Recorded information: Begin
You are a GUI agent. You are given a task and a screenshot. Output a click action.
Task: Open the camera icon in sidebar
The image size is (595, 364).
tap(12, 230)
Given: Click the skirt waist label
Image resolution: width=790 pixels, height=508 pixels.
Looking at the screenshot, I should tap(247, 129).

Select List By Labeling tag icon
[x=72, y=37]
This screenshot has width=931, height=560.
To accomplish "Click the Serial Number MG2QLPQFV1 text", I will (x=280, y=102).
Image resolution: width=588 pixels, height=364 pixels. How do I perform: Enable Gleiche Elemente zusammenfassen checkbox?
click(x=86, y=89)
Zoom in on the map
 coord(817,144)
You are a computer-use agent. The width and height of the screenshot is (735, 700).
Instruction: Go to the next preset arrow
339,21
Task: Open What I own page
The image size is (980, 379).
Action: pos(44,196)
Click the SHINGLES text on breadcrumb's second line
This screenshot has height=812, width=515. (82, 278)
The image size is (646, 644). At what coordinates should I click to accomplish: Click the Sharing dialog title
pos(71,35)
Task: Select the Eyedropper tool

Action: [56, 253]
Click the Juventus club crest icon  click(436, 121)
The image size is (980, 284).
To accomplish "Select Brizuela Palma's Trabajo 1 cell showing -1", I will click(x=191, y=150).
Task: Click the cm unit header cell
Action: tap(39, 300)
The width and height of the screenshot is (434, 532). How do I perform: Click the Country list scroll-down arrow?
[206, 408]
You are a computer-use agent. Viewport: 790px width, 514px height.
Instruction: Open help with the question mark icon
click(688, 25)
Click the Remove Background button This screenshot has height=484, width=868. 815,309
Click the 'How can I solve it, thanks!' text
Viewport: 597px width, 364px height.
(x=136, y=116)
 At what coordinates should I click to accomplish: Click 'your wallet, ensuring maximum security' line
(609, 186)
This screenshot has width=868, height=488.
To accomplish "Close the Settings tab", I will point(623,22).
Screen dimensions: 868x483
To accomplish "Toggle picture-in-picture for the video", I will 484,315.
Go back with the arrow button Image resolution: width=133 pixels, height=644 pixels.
Recorded information: End
■ Exercise: All lines from the one that contains "The image size is (980, 379)." to the end of the records above are to be copied exactly; leave out the rest.

■ Solution:
The image size is (980, 379).
Action: pos(44,196)
Click the SHINGLES text on breadcrumb's second line
This screenshot has height=812, width=515. (82, 278)
The image size is (646, 644). At what coordinates should I click to accomplish: Click the Sharing dialog title
pos(71,35)
Task: Select the Eyedropper tool

Action: [56, 253]
Click the Juventus club crest icon  click(436, 121)
The image size is (980, 284).
To accomplish "Select Brizuela Palma's Trabajo 1 cell showing -1", I will click(x=191, y=150).
Task: Click the cm unit header cell
Action: tap(39, 300)
The width and height of the screenshot is (434, 532). How do I perform: Click the Country list scroll-down arrow?
[206, 408]
You are a computer-use agent. Viewport: 790px width, 514px height.
Instruction: Open help with the question mark icon
click(688, 25)
Click the Remove Background button This screenshot has height=484, width=868. 815,309
Click the 'How can I solve it, thanks!' text
Viewport: 597px width, 364px height.
(x=136, y=116)
 At what coordinates should I click to accomplish: Click 'your wallet, ensuring maximum security' line
(609, 186)
This screenshot has width=868, height=488.
To accomplish "Close the Settings tab", I will point(623,22).
Screen dimensions: 868x483
To accomplish "Toggle picture-in-picture for the video", I will 484,315.
Go back with the arrow button Image resolution: width=133 pixels, height=644 pixels.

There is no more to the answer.